Movie Silent About Fate of Colonists

On November 15, 1921, Governor Cameron Morrison and a host of other state dignitaries gathered in Raleigh for the debut of the silent movie about the Lost Colony called “The Earliest English Expeditions and Attempted Settlements in the Territory of What Is Now the United States, 1584-1591.”

Conceived as an educational tool, the film was produced on the Outer Banks and starred Dare County residents as Indians and English settlers.

Mabel Evans Jones, then the superintendent of the Dare County Schools, came up with the idea for the film, and was featured in it as Eleanor White Dare – the mother of the first documented English child born in the New World, Virginia Dare.
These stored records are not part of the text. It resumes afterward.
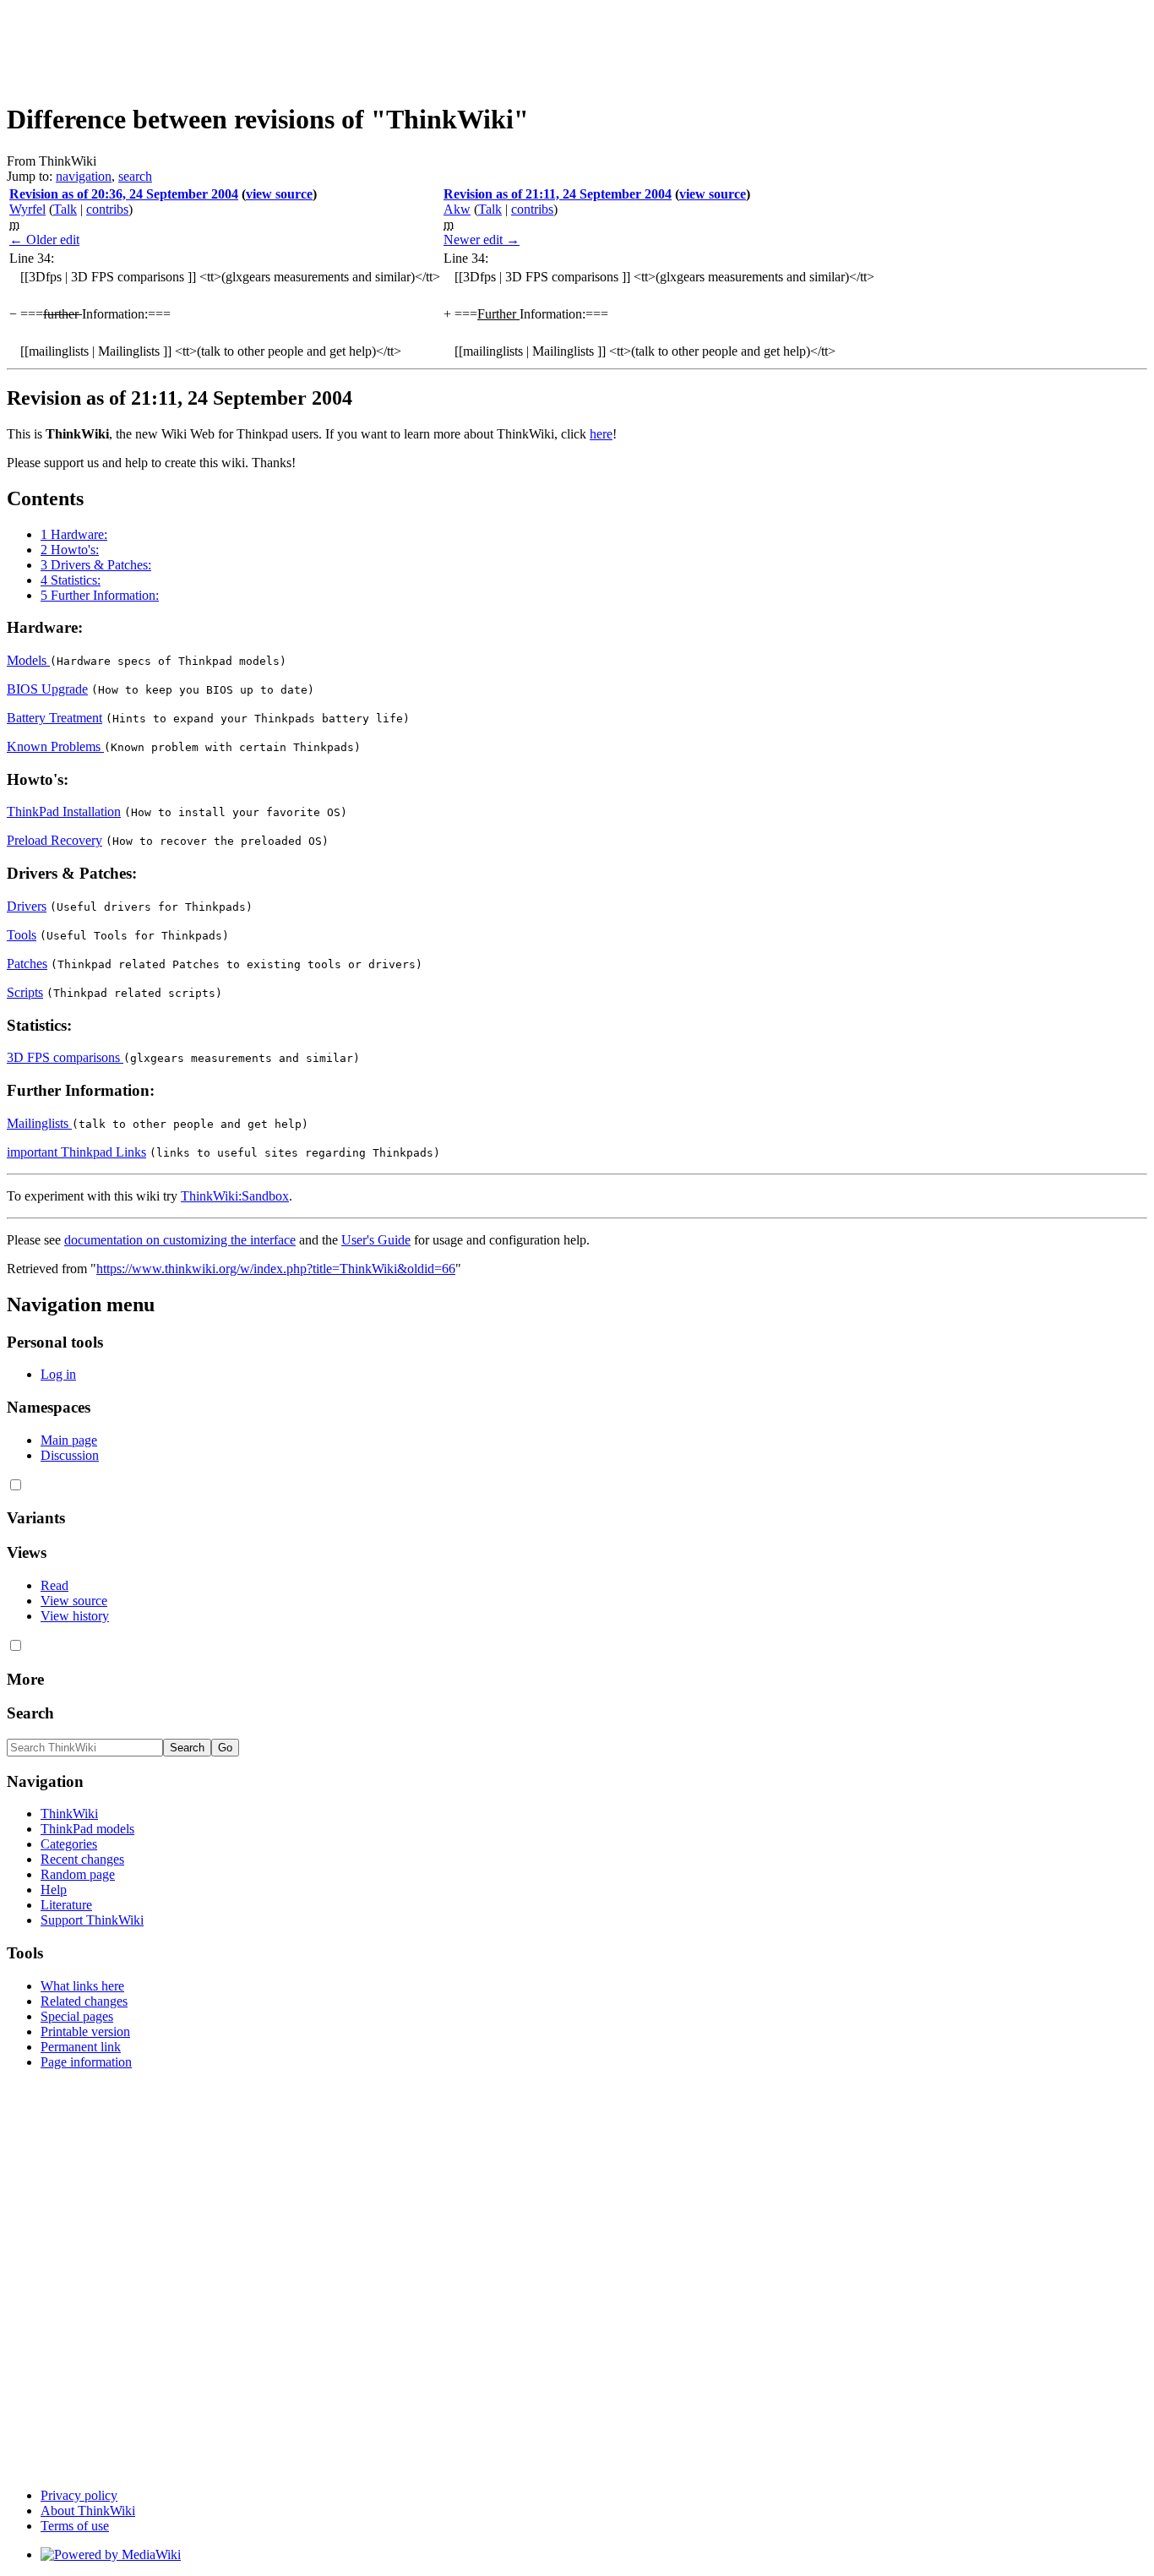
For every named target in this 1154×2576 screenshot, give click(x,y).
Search (30, 1713)
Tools (21, 935)
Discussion (70, 1455)
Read (54, 1585)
Dr. William Horton of Raleigh portrayed John White, Eleanor’s father. The clergyman who baptized Virginia Dare was the Rev. R.B. Drane, the long-time rector of St. Paul’s Episcopal Church in Edenton.

The 46-minute, five-reel movie toured the state. It was the first silent movie produced in the state, and at the height of its popularity it was part of North Carolina’s official history curriculum for public schools.

Paul Green’s 1937 outdoor drama “The Lost Colony” was inspired in part by Jones’s film. For several decades the film was lost, but in 2011 a copy was discovered and digitized.